After Stalin passed away in 1953, a process known as deStalinization occurred which gave more freedom to Soviet states to appreciate their unique histories. In 1954, the Russian Soviet Federative Socialist Republic transferred Crimea to Ukraine.

In 1986, a reactor located at the Chernobyl Nuclear Power Plant in northern Ukraine exploded. People close to the plant and involved in the cleanup likely were likely afflicted with acute radiation syndrome.  Childhood thyroid cancer also rose in this area.

The Fall of the Soviet Union

Preceded by loosening of the USSR’s most restrictive policies, in 1991, the Supreme Soviet of Ukraine became Ukraine. The country held presidential elections. They were free of outside dominance for 23 years. In 2014, Russia annexed Crimea and then in 2022, they launched a full-scale invasion of Ukraine.

Russia and Ukraine Today

President Vladimir Putin has been in power since 1998. His government is authoritarian and oligarchical. Putin has controlled the media and his foreign relations resemble those of the USSR.
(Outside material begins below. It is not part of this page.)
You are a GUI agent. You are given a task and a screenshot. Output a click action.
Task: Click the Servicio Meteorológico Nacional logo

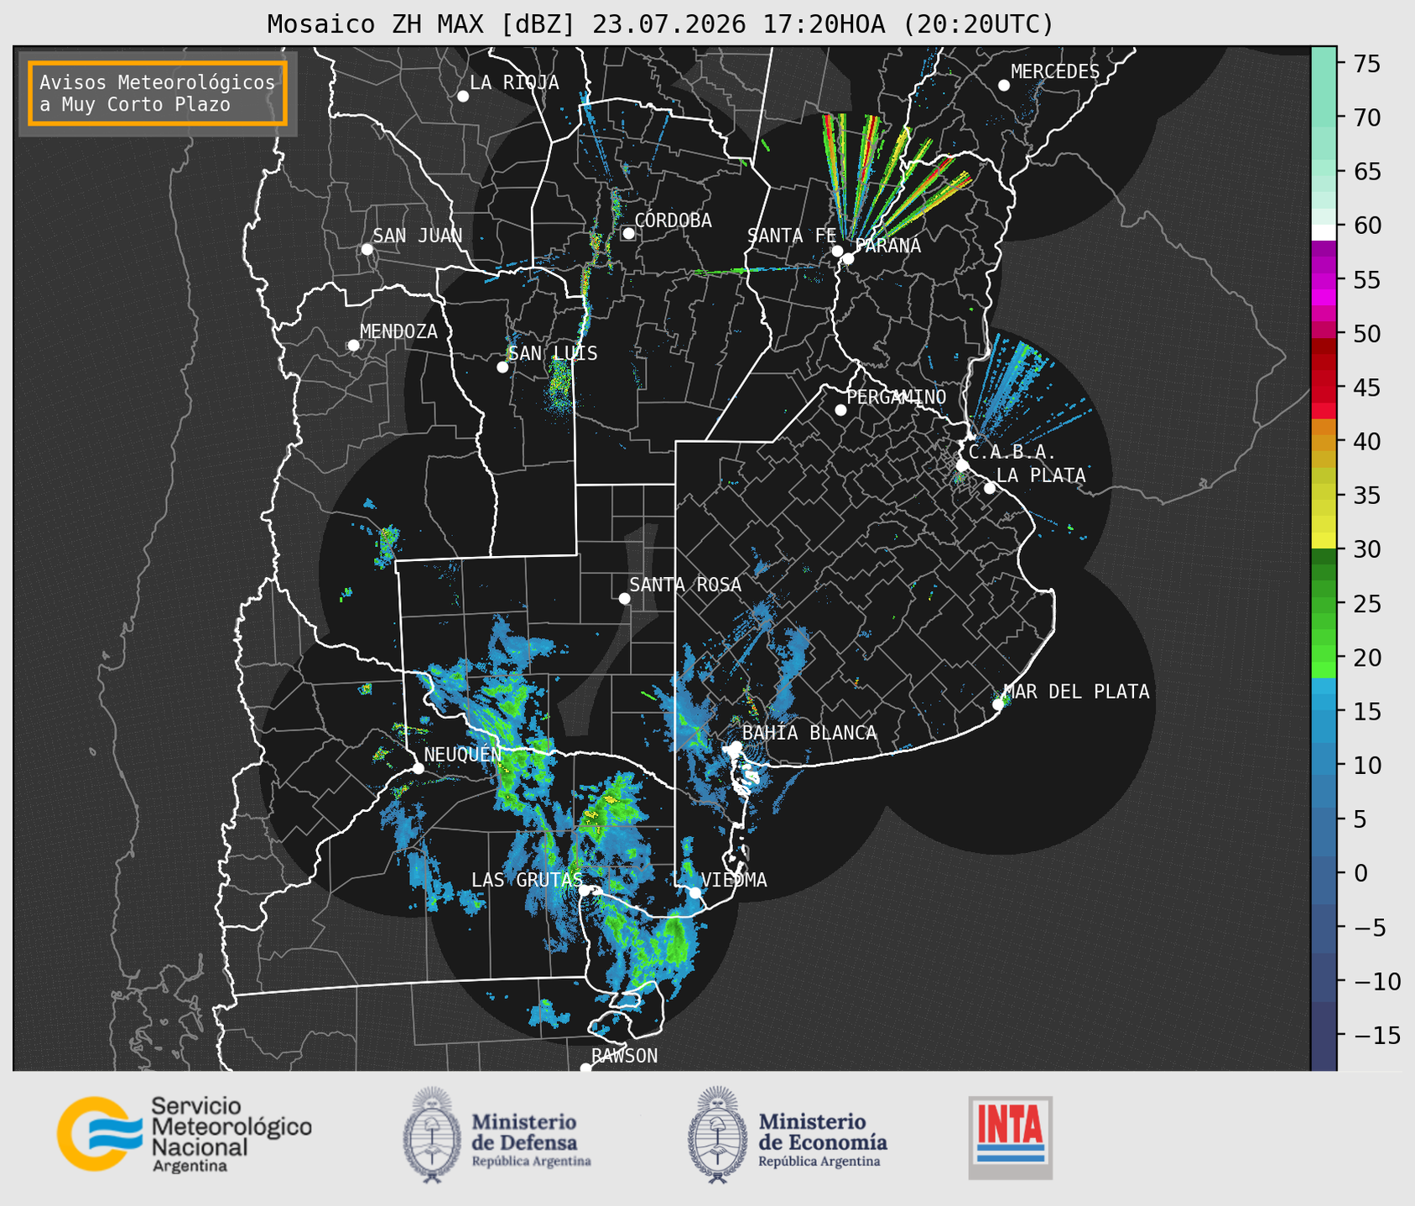point(184,1134)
We have witnessed repression under Putin. Russian dissident Alexei Navalny died a year ago in Russian custody in a Russian Artic penal colony. We followed basketball star Brittney Griner’s experience. Griner received a nine-year sentence in Russia. Luckily, she was released after 10 months in a prisoner exchange.

I do not trust that Russia would treat the people of Ukraine well. While these citizens are likely among the most resilient people on the planet after all they have gone through, I believe that Russia has caused Ukraine enough pain. The United States cannot sanction more oppression.